John Gordon Sinclair and James Lance are to star as PG Wodehouse creations Jeeves and Wooster

John Gordon Sinclair as Jeeves and James Lance as Bertie Wooster
John Gordon Sinclair as Jeeves and James Lance as Bertie Wooster

It isn’t very often that we hail the imminent arrival in our midst of perfect nonsense but we have to make an exception for Jeeves and Wooster.

Due on stage at the Theatre Royal in the autumn – well, let’s make that imminent(ish) – is the West End Jeeves & Wooster hit, Perfect Nonsense.

This is a new play based on and adapted from the short stories and novels of PG Wodehouse by brothers Robert and David Goodale.

It will leave London on the crest of a wave, having just picked up the Olivier Award as best new comedy.

It is extraordinary to think that hapless Bertie Wooster and his all-knowing, multi-tasking valet Jeeves first made their print appearance when the First World War was at its height.

If that war, despite the current commemorations, seems sepia-toned, Jeeves & Wooster remain as fresh as a pair of daisies. That owes everything to the genius of Wodehouse.

In the touring theatre show James Lance will play Bertie and John Gordon Sinclair will be Jeeves.
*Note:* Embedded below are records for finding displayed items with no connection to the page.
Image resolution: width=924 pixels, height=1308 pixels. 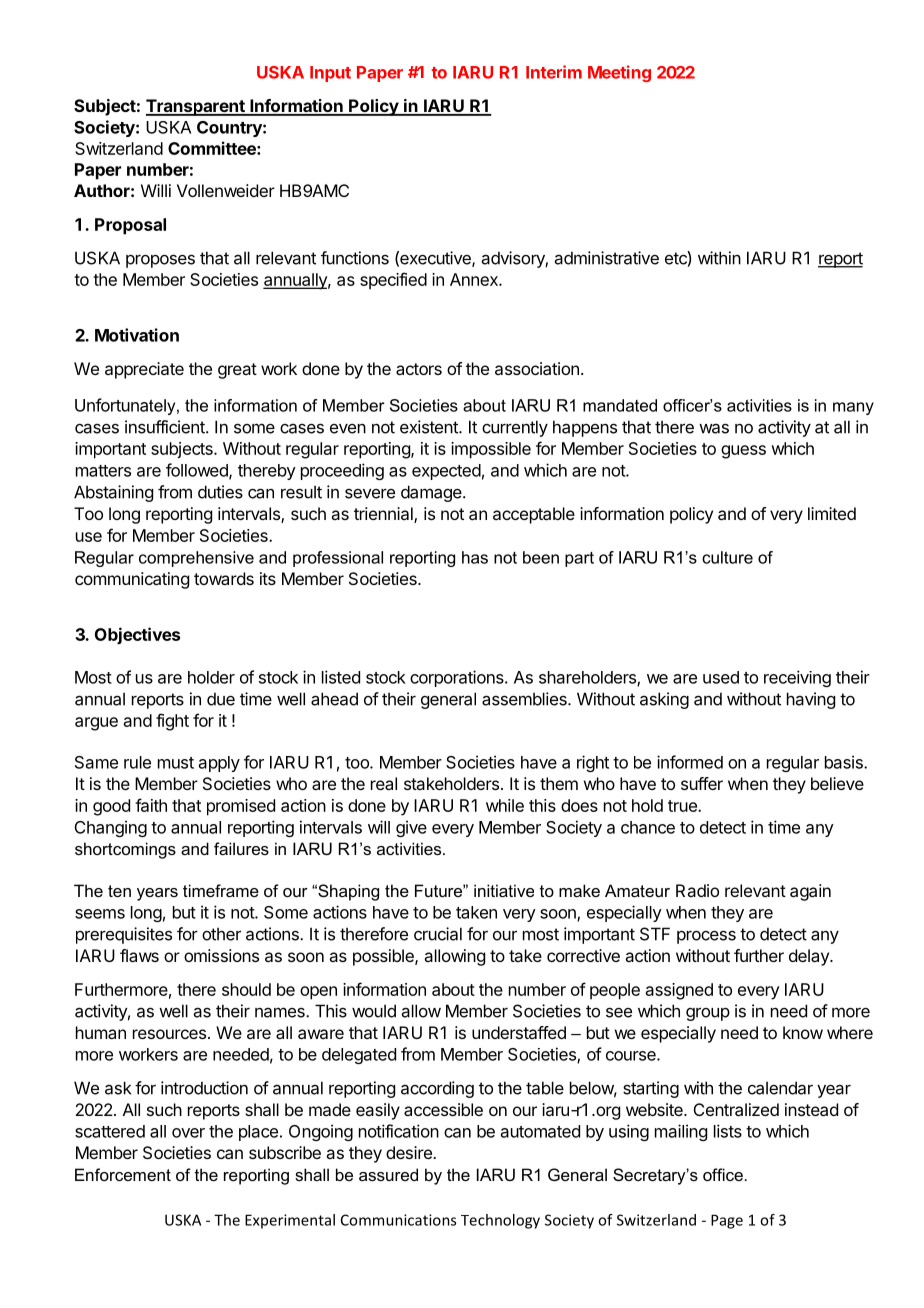 I want to click on expected, so click(x=446, y=472).
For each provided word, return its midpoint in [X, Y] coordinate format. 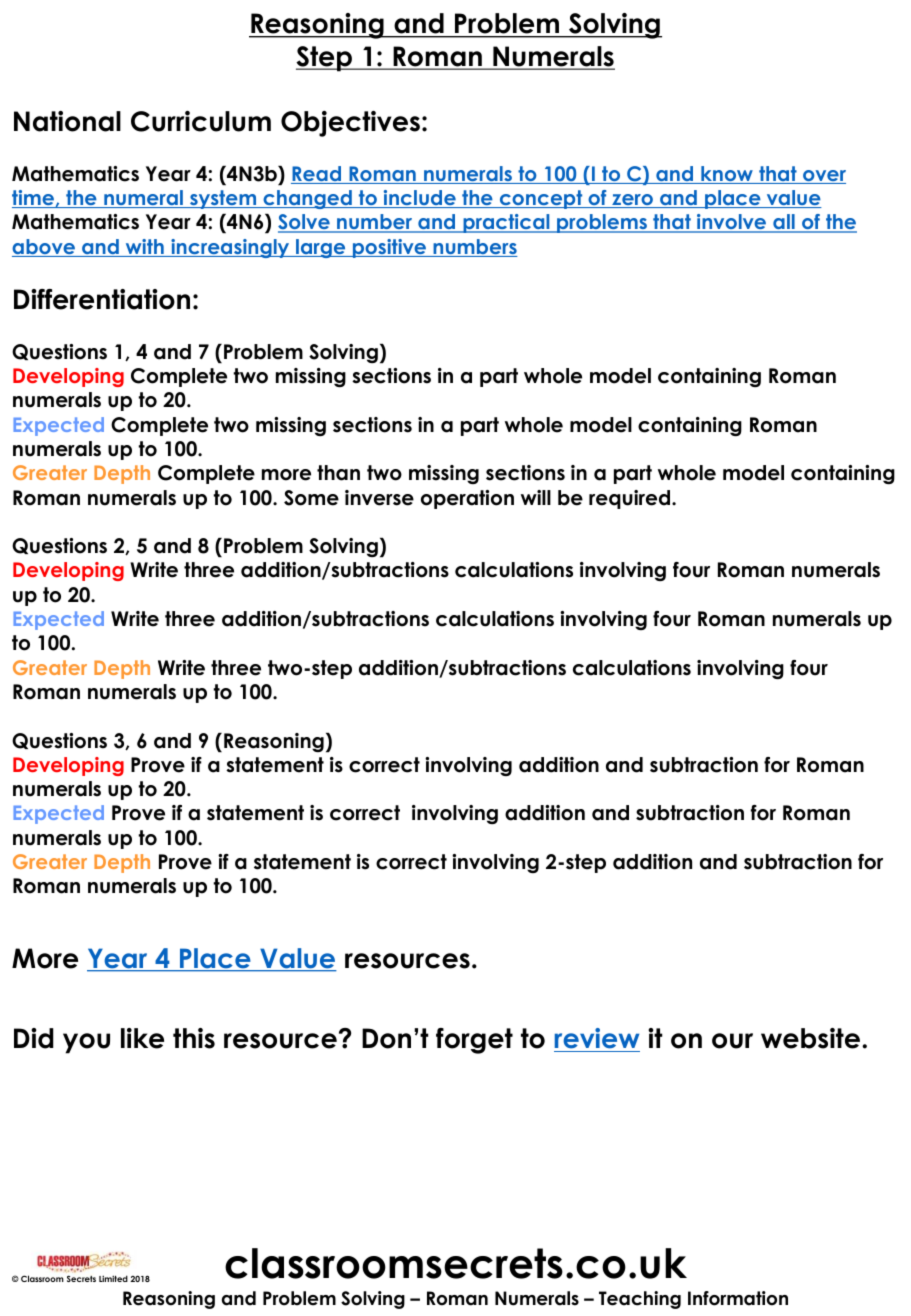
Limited [113, 1278]
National [67, 121]
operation [467, 499]
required [631, 499]
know [727, 175]
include [419, 199]
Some [311, 498]
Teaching [640, 1300]
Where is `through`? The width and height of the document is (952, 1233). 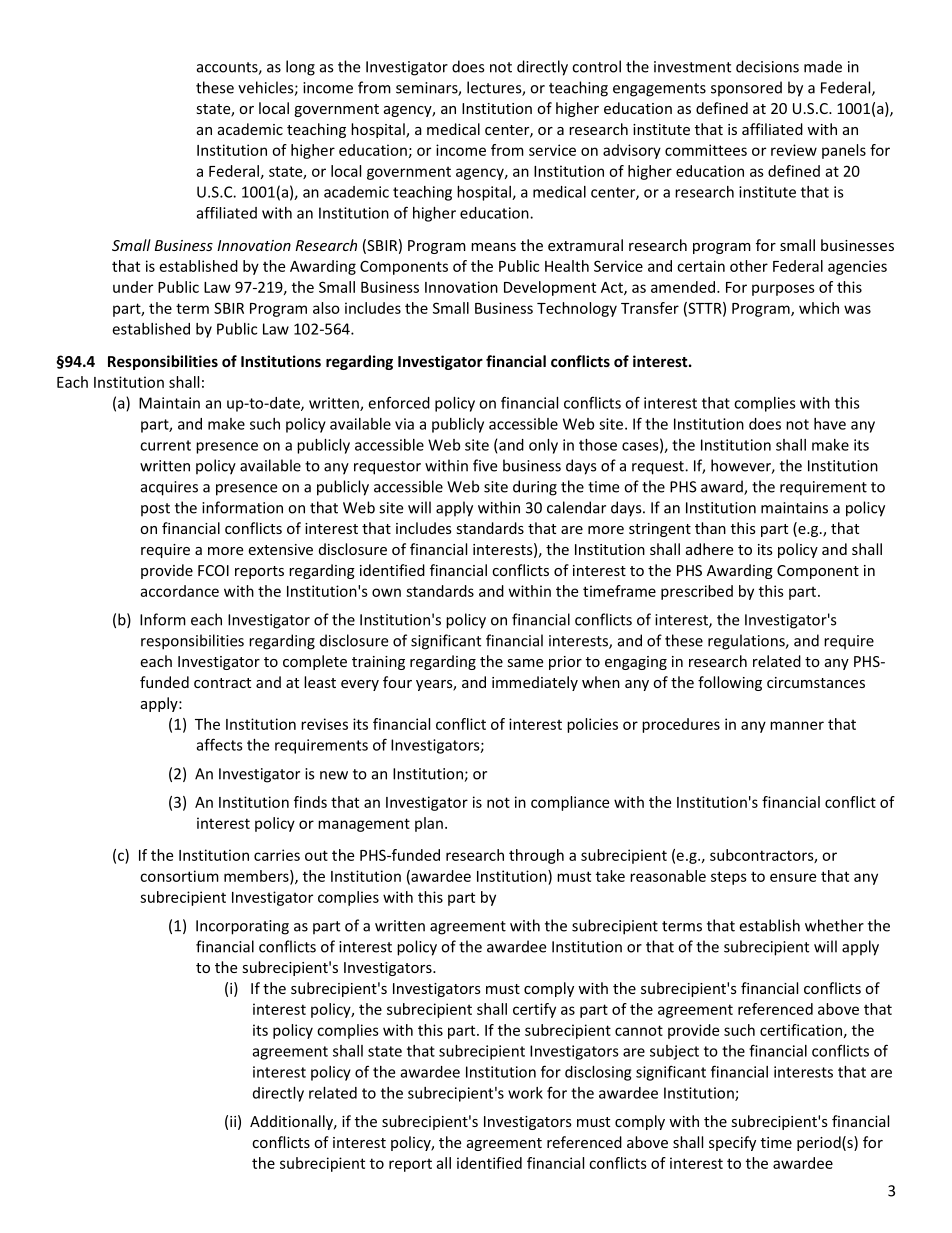 through is located at coordinates (536, 856).
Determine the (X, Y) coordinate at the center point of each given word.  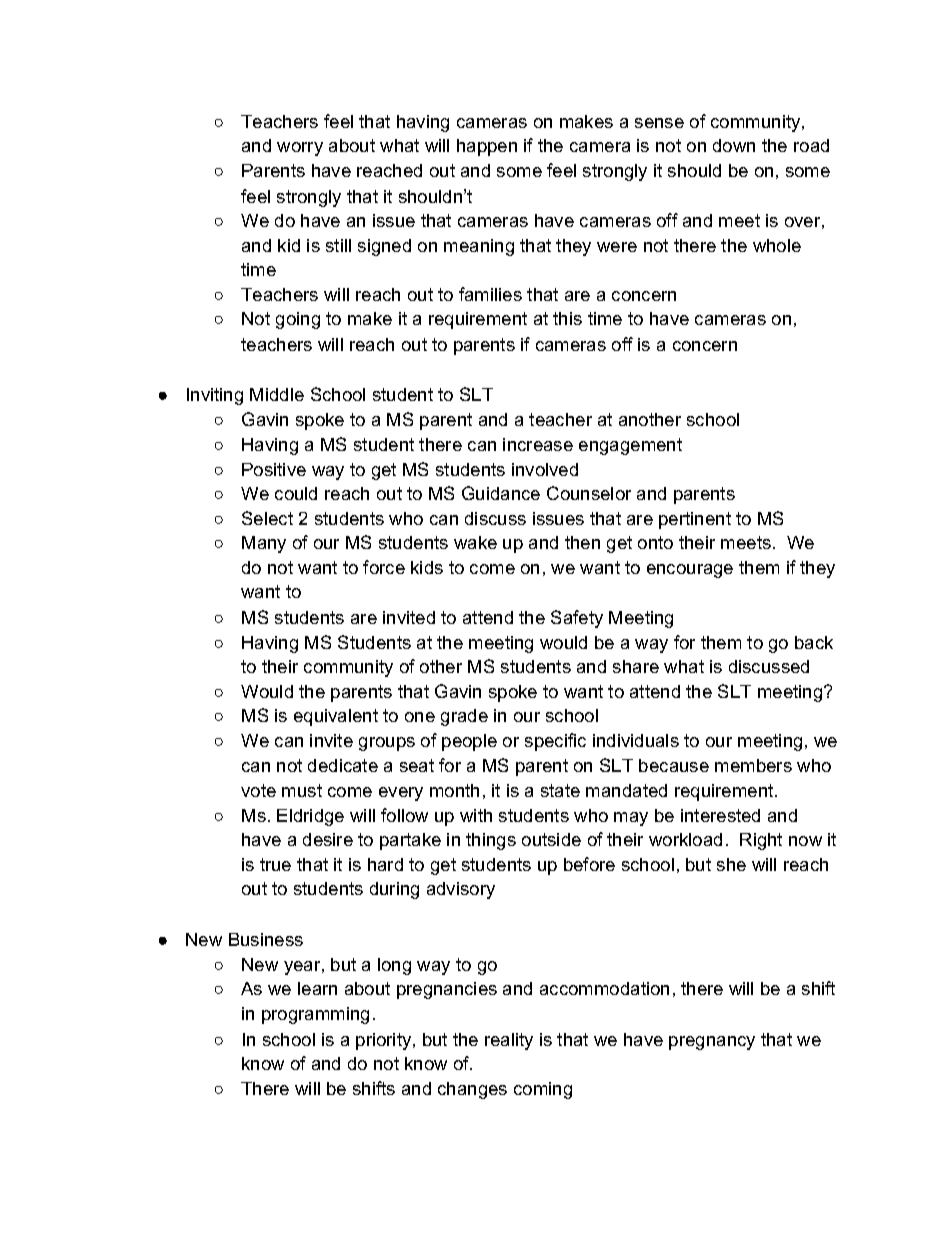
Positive (274, 469)
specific (555, 742)
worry (300, 149)
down (734, 145)
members (753, 765)
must (302, 790)
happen (487, 147)
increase (538, 444)
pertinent (695, 520)
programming (315, 1015)
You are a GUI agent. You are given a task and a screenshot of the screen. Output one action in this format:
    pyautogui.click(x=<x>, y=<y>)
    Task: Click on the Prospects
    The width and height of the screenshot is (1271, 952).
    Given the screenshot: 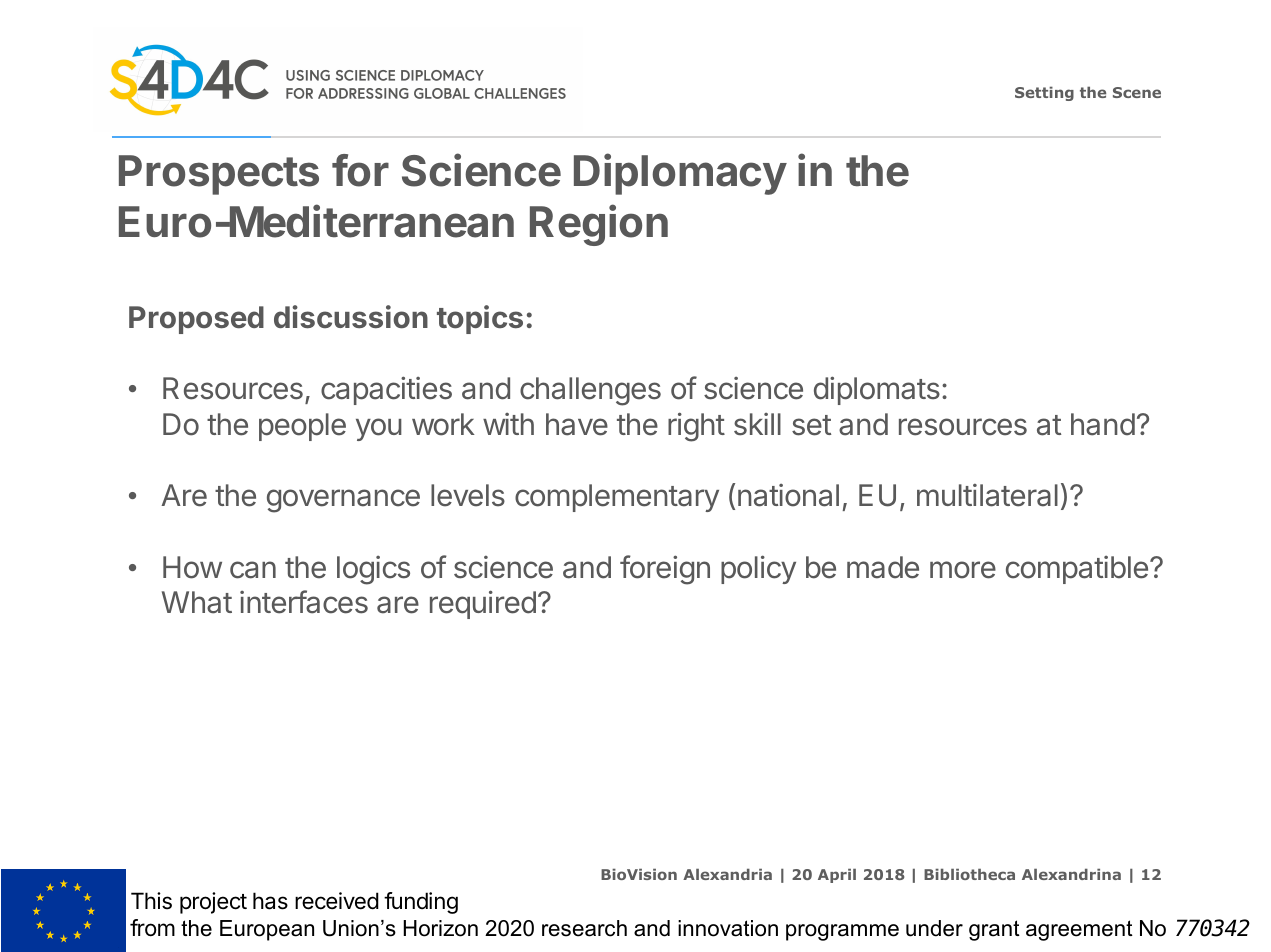 What is the action you would take?
    pyautogui.click(x=219, y=175)
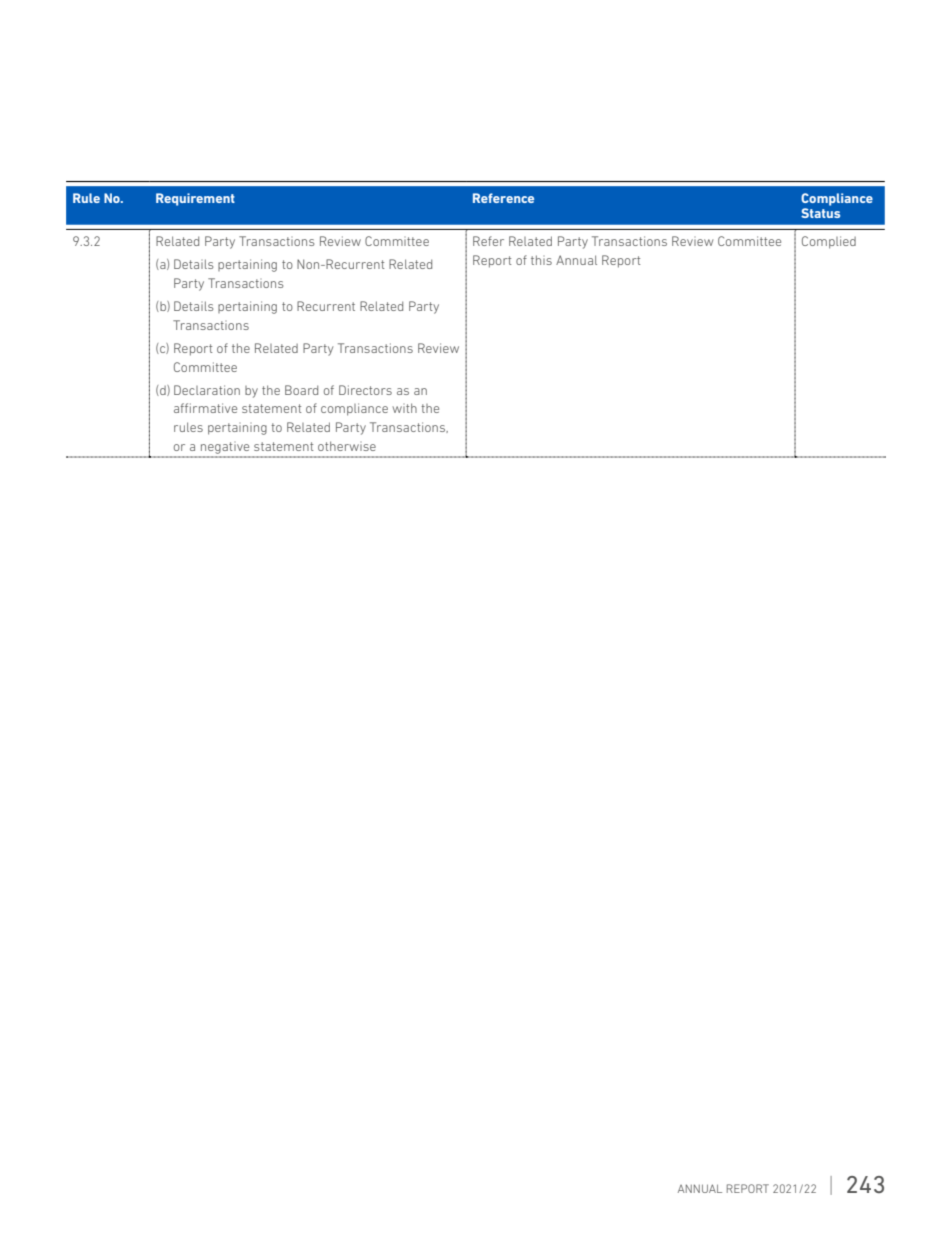 This document has width=952, height=1233. What do you see at coordinates (829, 242) in the document?
I see `Complied` at bounding box center [829, 242].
Both are popular and well-known comedy actors. Lance has appeared on TV in Smack the Pony and I’m Alan Partridge while Gordon Sinclair probably gets sick of being reminded that he starred in Bill Forsyth’s 1981 footie film, Gregory’s Girl (but both he and it were/are brilliant).

Co-writer Robert Goodale also does acting duties, playing the part of Seppings.

He and his brother, we learn, grew up enjoying their own particular brand of humour which, they later realised, was not a million miles away from that of Wodehouse, undisputed master of the genre in which he moved with seemingly effortless ease.

While Robert became an actor, David made a living as a documentary film-maker. But their shared sense of humour remained with them.

Two years ago they were encouraged to combine their comic talents to adapt the Wodehouse tale The Code of the Woosters for the stage.

This, created with the blessing of the Wodehouse Estate, is the result.

It is set, as was the Wodehousian way, during a country house weekend with the action hinging on the proposed theft of a silver cow creamer.

Billed as “an evening of raucous comedy, theatrical absurdity and ridiculous antics”, the production, directed by Sean Foley, will be at the Theatre Royal from October 14-18. Box office: 08448 112121.